418 Views Asked by At

Let $Q\in\mathbb{S}_{++}^{n\times n}$ be a given positive definite matrix and $b\in \mathbb{R}^n$ be a given vector. Consider the following optimization problem $$ \begin{array}{cl} \min_{x,P,y_1,\ldots,y_m} &x^\top Q x + b^\top x\\ &P\succeq \mathbb{I}\\ &a_i^\top P y_i \le -1, \quad \forall i=1,\ldots,k\\ &y_i=K_ix, \quad \forall i=1,\ldots,k\\ \end{array} $$ where $P\in\mathbb{R}^{m\times m}$, $\mathbb{I}$ is the identity matrix, $K_i\in \mathbb{R}^{m\times n}$ are give matrices and $a_i\in \mathbb{R}^{m}$ are given vectors.

Here I have two questions: 1. Is there any meyhod to solve this optimization problem, especially when $k$ is large? 2. Is there a suitable change of variable such that the resulting problem become convex or nice in any sense?

1

There are 1 best solutions below

0
On

To make the problem more concise, I substitute $y_i = K_ix$, then I obtain the following.

$$ \begin{array}{cl} \min_{x,P} &x^\top Q x + b^\top x\\ &P\succeq \mathbb{I}\\ &a_i^\top PK_ix \le -1, \quad \forall i=1,\ldots,k \end{array} $$

Maybe, there is some other elegant solution.

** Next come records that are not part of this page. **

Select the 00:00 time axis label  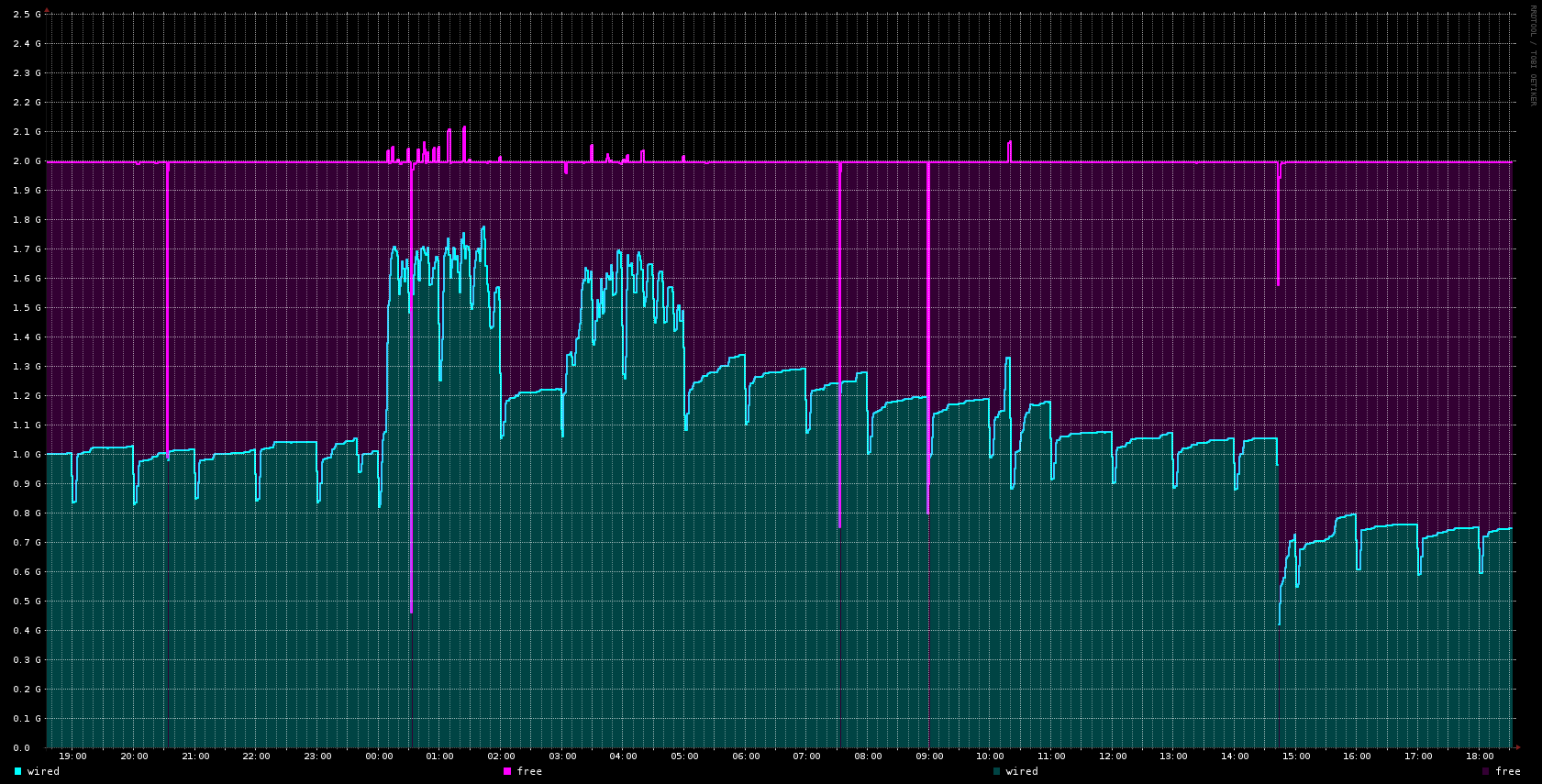[379, 756]
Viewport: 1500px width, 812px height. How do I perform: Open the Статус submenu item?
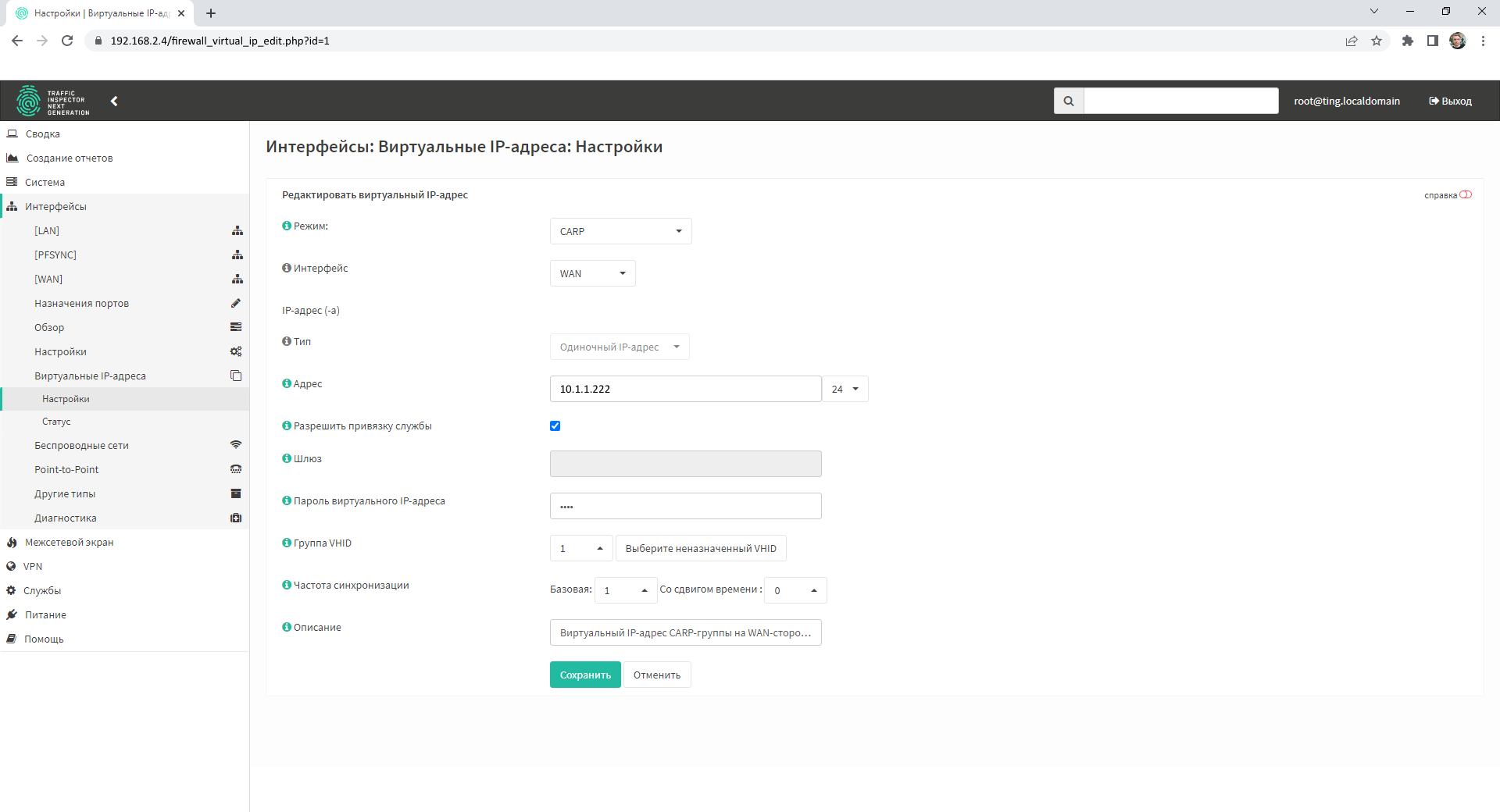(56, 422)
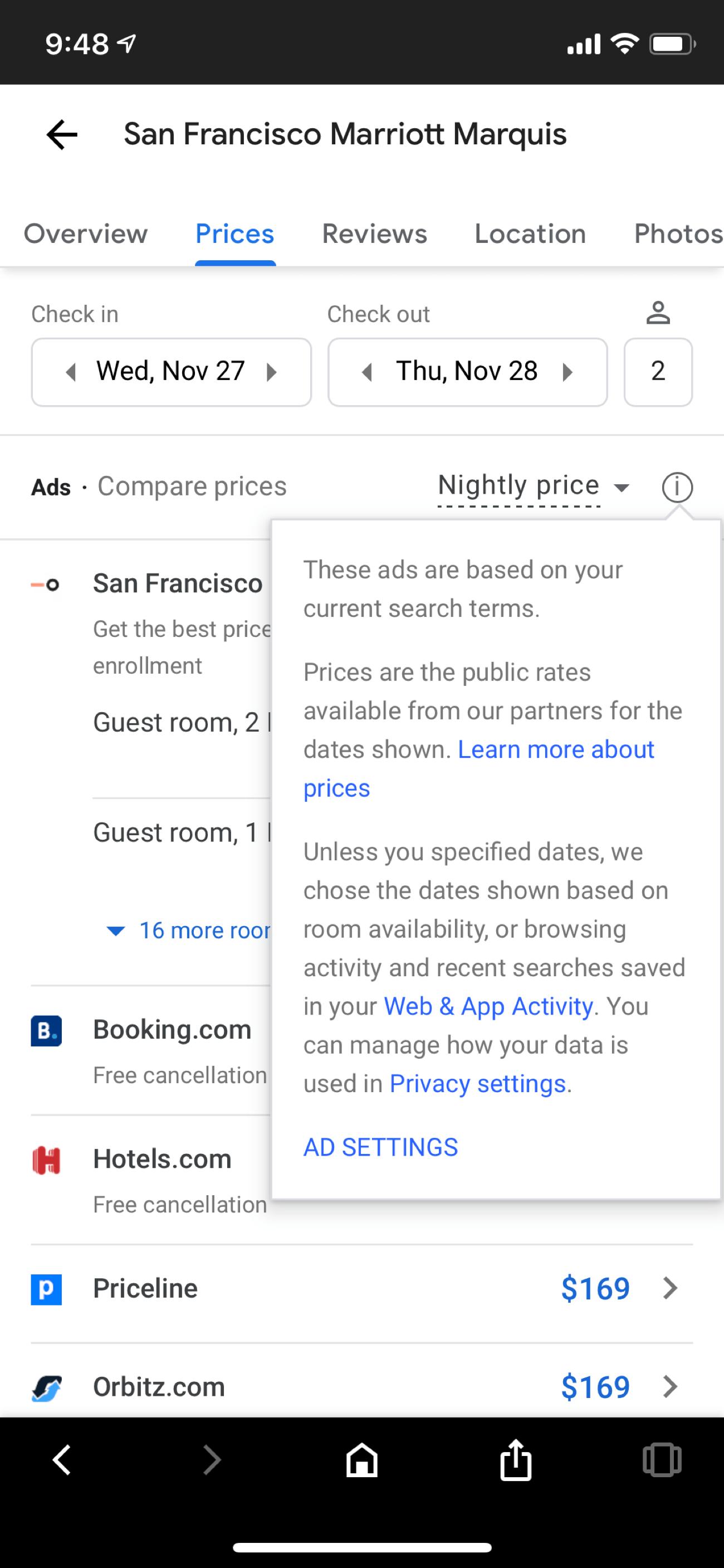
Task: Tap the share icon in bottom bar
Action: 516,1460
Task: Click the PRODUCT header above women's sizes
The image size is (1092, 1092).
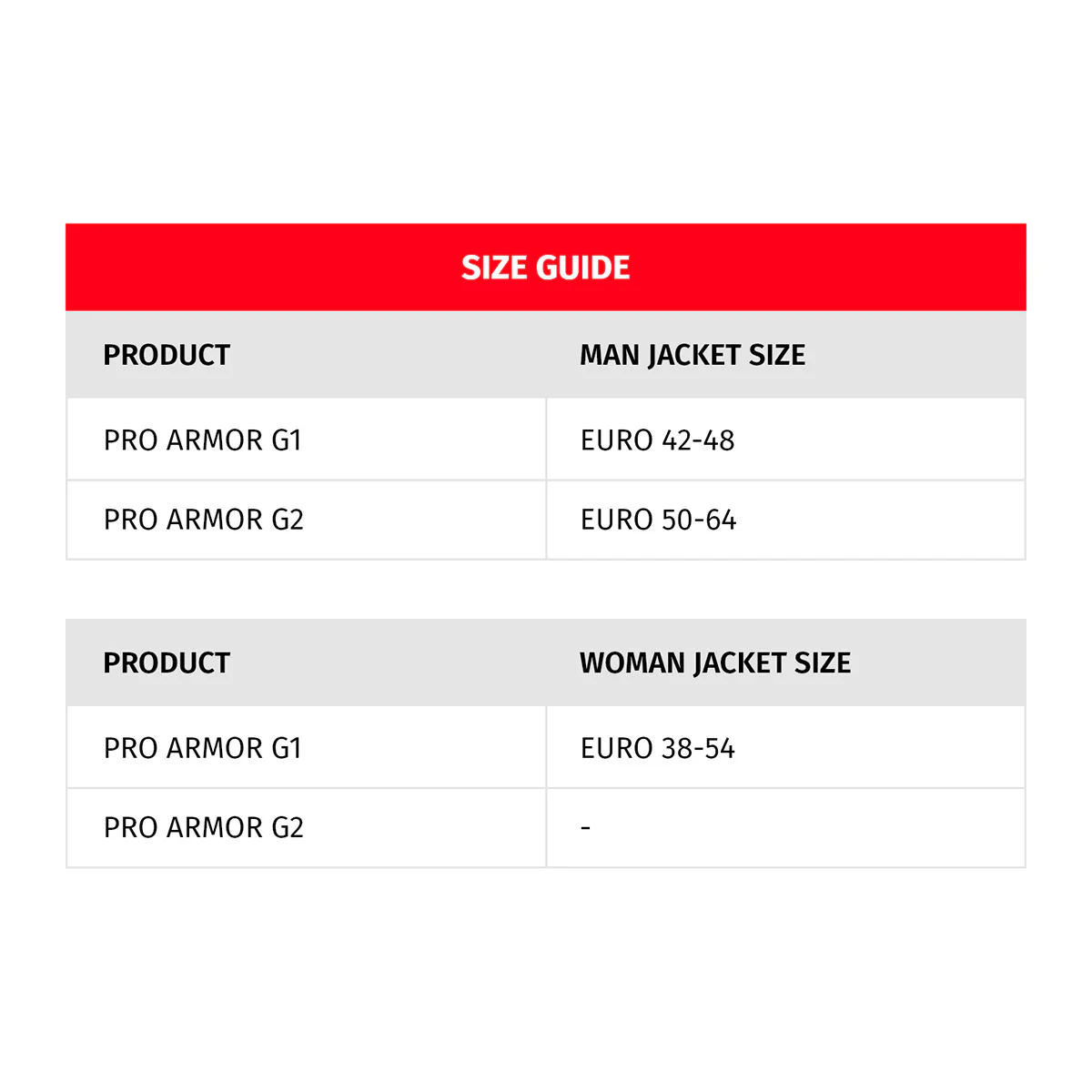Action: click(x=167, y=662)
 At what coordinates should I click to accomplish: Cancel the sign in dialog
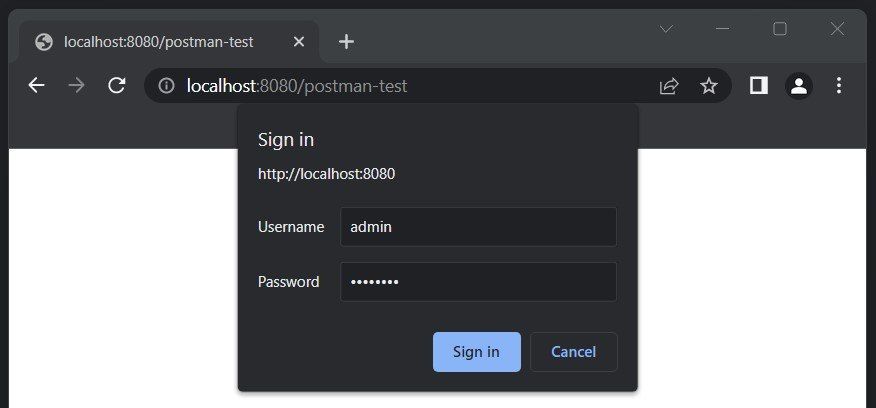pos(574,352)
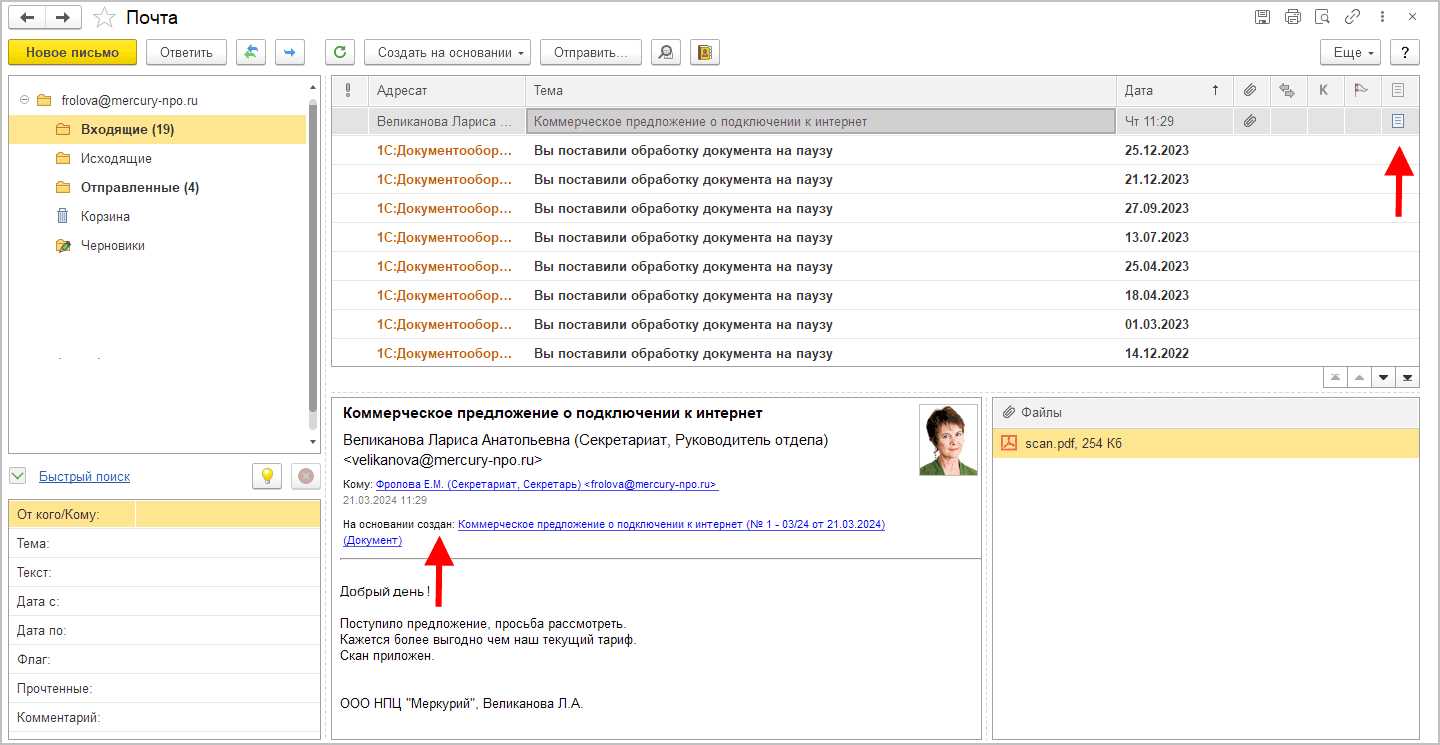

I think the following way is one way to make the problem nicer.

Reformulation with Augumented Lagrangian

Substitute $\theta_i = PK_ix$, now constructing the augumented Lagrangian (the ADMM way [1]), we have $$ \begin{array}{cl} \min_{x,P,\theta_1,\ldots,\theta_m}\max_{\mu_1\ldots\mu_k} &x^\top Q x + b^\top x + \sum_{i=1}^k\mu_i^T(\theta_i - PK_ix) + \frac{\rho}{2}\sum_{i=1}^k\|\theta_i - PK_ix\|_2^2\\ &P\succeq \mathbb{I}\\ &a_i^\top \theta_i \le -1, \quad \forall i=1,\ldots,k\,, \end{array} $$ where $\mu_i,\theta_i \in \mathbb{R}^m$ for all $i \in [m]$ and $\rho>0$. Note that $\rho$ is chosen before optimization starts and larger $\rho$ should work well.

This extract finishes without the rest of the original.